Cobblers Cove’s small gym is located across the street from the hotel along with a complimentary tennis court. Rooms are equipped with a small kitchenette containing a French press coffee maker, a hotpot and a small refrigerator. When I visited, Wifi was strong but there are neither in-room televisions nor radios so bring a portable Bluetooth speaker if you want to relax with some tunes. Tel. 246/422-2291, https://www.cobblerscove.com.
About halfway between Speightstown and Bridgetown is Holetown and the Limegrove Lifestyle Centre. On the top floor is Fusion Rooftop restaurant and bar where the hip sip and patrons enjoy al fresco dining. Try the mushroom baklava and the day’s catch served with sweet potato corn puree. Open for dinner only and closed Sundays.

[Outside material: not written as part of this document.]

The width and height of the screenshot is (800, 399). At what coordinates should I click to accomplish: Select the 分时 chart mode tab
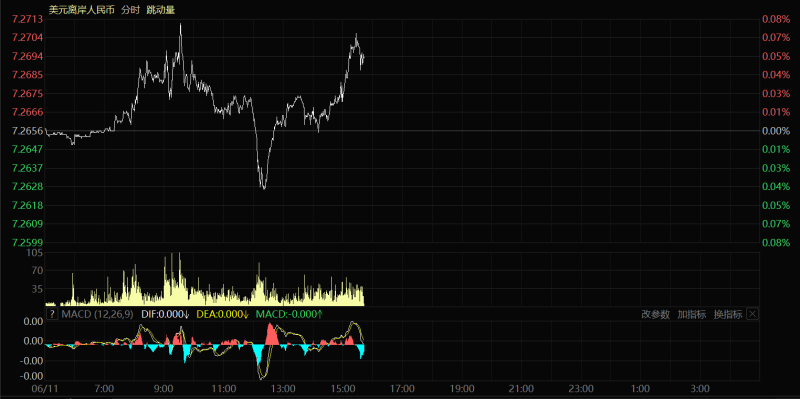[130, 10]
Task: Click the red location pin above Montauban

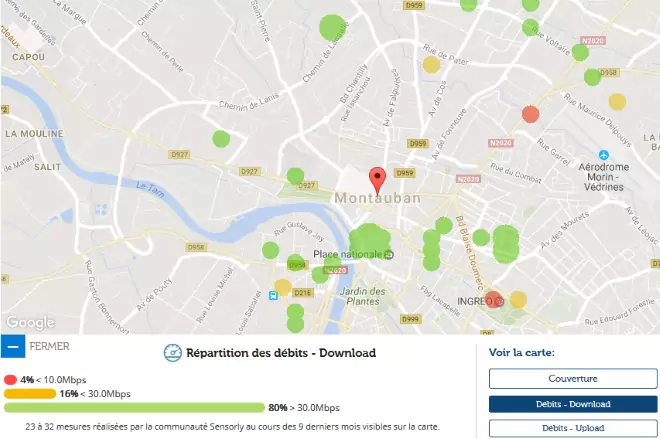Action: tap(377, 180)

Tel 246/271-1258, www.fusionrooftop.com Friday nights are “Island Nights” at Cobblers Cove where Chef Jason Joseph will impress with local dishes. Favorites were the ‘Pudding & Souse,’ a marinated concoction of pickled pork belly and tenderloin served with cold sweet potato dumplings. Also excellent, the coconut and lemongrass lobster curry served with mango chutney.
Speightstown can be reached from Cobblers Cove by walking along either the beach or the main road. A former port with a dollop of colonial buildings, there is a grocery store, a few shops and restaurants and the restored 18th century Arlington House, a small museum with interactive displays that provides a snapshot of the town’s maritime past. Tel. 422-4064. In the center of Speightstown is Little Bristol Beach Bar with live music outdoors to enjoy the stunning sunsets for which Barbados is famous. Tel 246/439-1592. Another fun spot is Fisherman’s Pub a few doors down, where both local salty dogs and visitors hang out. Tel 246/422-2703.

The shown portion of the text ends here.